Je n'ai jamais été confronté à ce genre de situation autre que par les discours hautement philosophiques abordés en cours ou les faits divers relatés dans les journaux. Et, ce jour là, j'ai regretté d'avoir pris tout cela à la légère. Autour du viol, il y les idées préconçues, ces certitudes qui font vaciller l'innocence pour semer insidieusement dans l'esprit de la victime le sentiment d'une culpabilité scandaleuse, horrible châtiment d'une femme blessée à tout jamais dans sa chair et dans sa mémoire, sentiment de désespoir incommensurable pour celle qui ne croyait qu'en l'amour, amour volé, amour violé, amour destitué. Or, j'en avais l'intime conviction, Sylvie n'était pas une fille aguicheuse. Sous ses chemisiers épais, jamais je n'ai aperçu l'ombre d'un soutien-gorge et la mini-jupe, lorsqu'elle la portait, était toujours un peu plus longue que les autres et d'ailleurs, trop petite, ça ne lui allait pas du tout. Je me rappelle m'être gentiment moqué d'elle et la salve balistique d'une générosité non contenue n'a fait qu'une bouchée de ma personne. Sylvie était comme ça et c'est aussi comme ça que je l'aimais, sans amour particulier, une fille intéressante, captivante, surprenante, avec une personnalité originale qui m'amusait plus que tout et que j'adorai tenter d'apprivoiser et d'amadouer parfois et souvent à mes risques et périls.

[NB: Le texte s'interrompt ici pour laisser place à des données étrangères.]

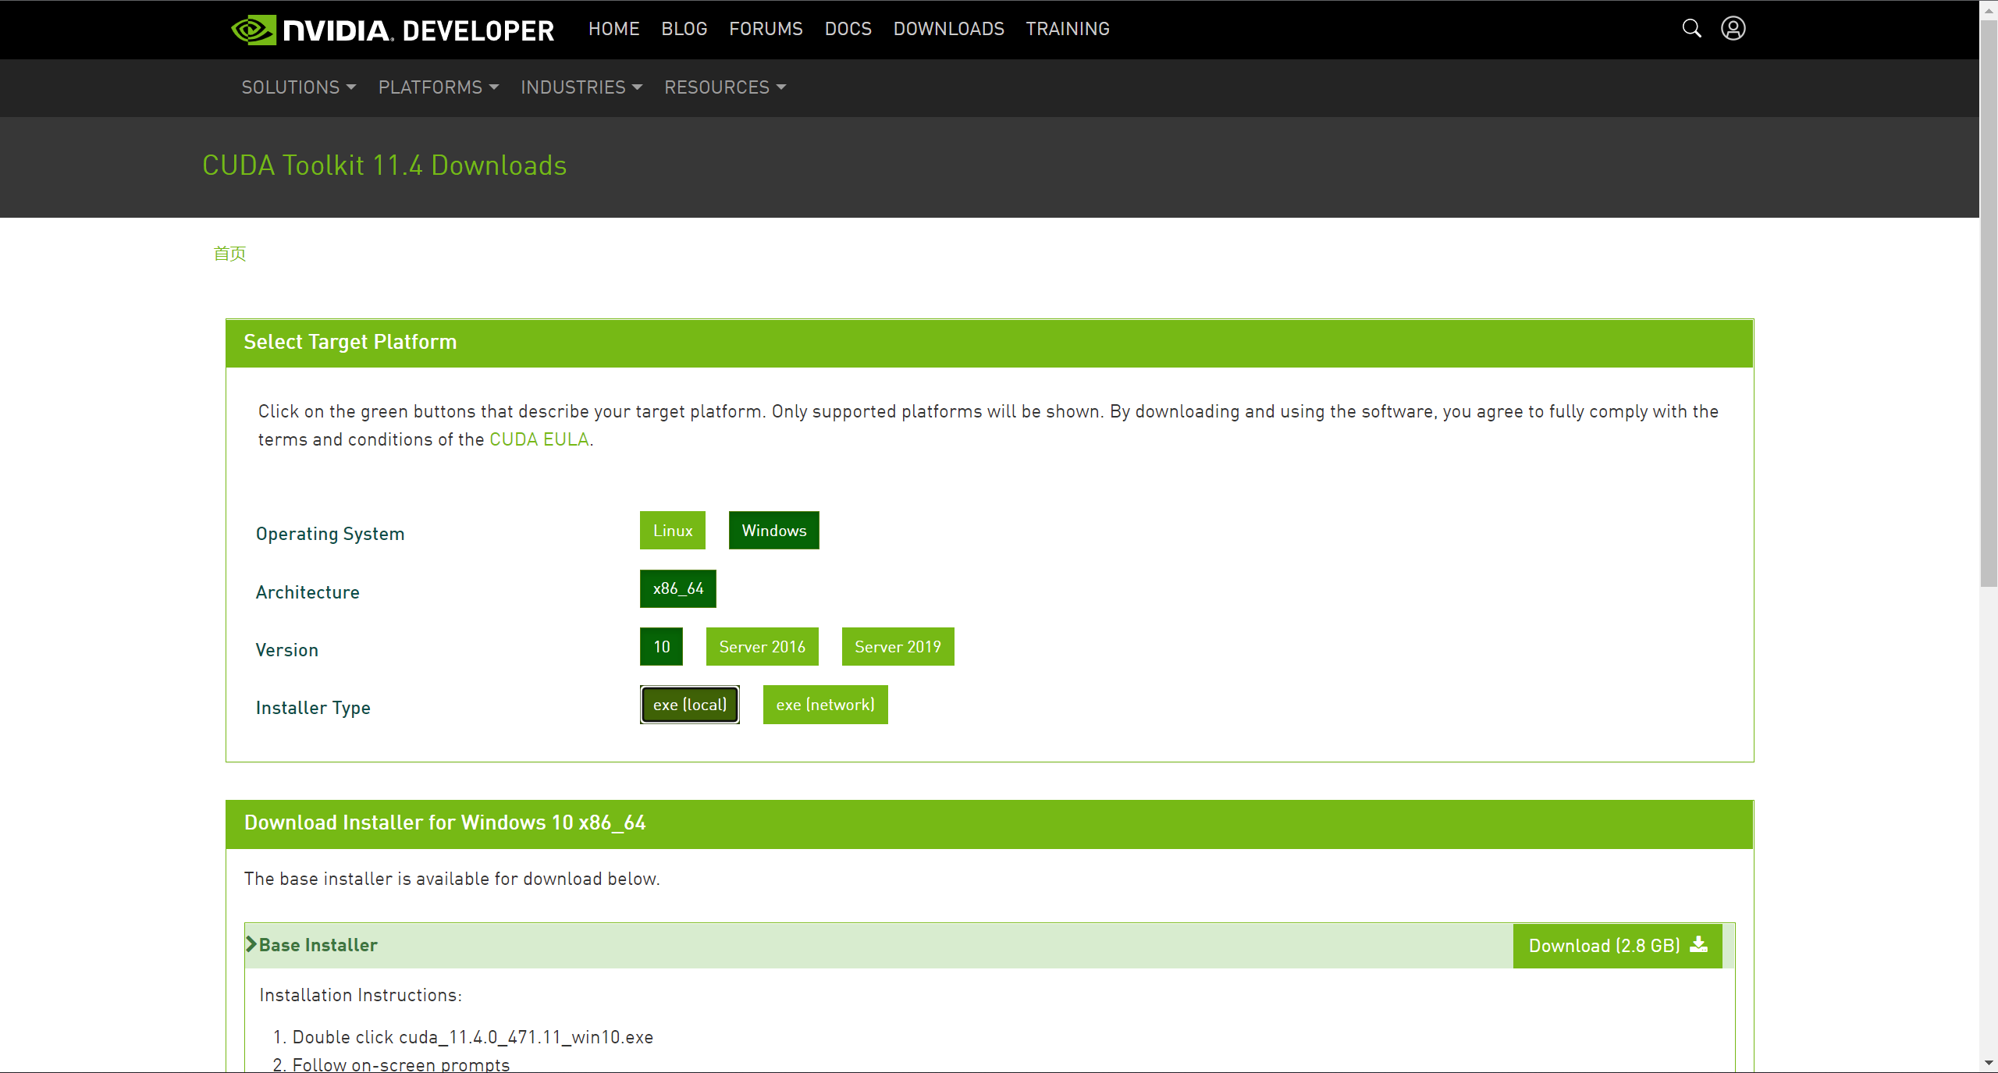
Task: Open the Resources dropdown
Action: (x=724, y=87)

Lorsqu'elle était blessée par ses parents ou ses sœurs, elle s'enfermait dans sa coquille, têtue et butée. Plusieurs fois, je suis intervenu après la tempête pour tenter de lui faire entendre raison et il me fallait souvent déployer des tonnes d'arguments avant de mettre à mal son intransigeance. Je savais plus que tout que derrière ce caractère à l'emporte pièce il y avait une sensibilité hors du commun, un cœur capable de s'affoler pour un rien en laissant dans son sillage des yeux mouillés d'une rare beauté. Et, de fil en aiguille, une complicité énorme s'est instaurée entre nous, provoquant parfois une pointe de jalousie de ma petite amie.
Dépité, je retrouve la piste mais le cœur n'est plus au plaisir. De toute façon, il n'y a rien d'autre à faire qu'à attendre leurs retours.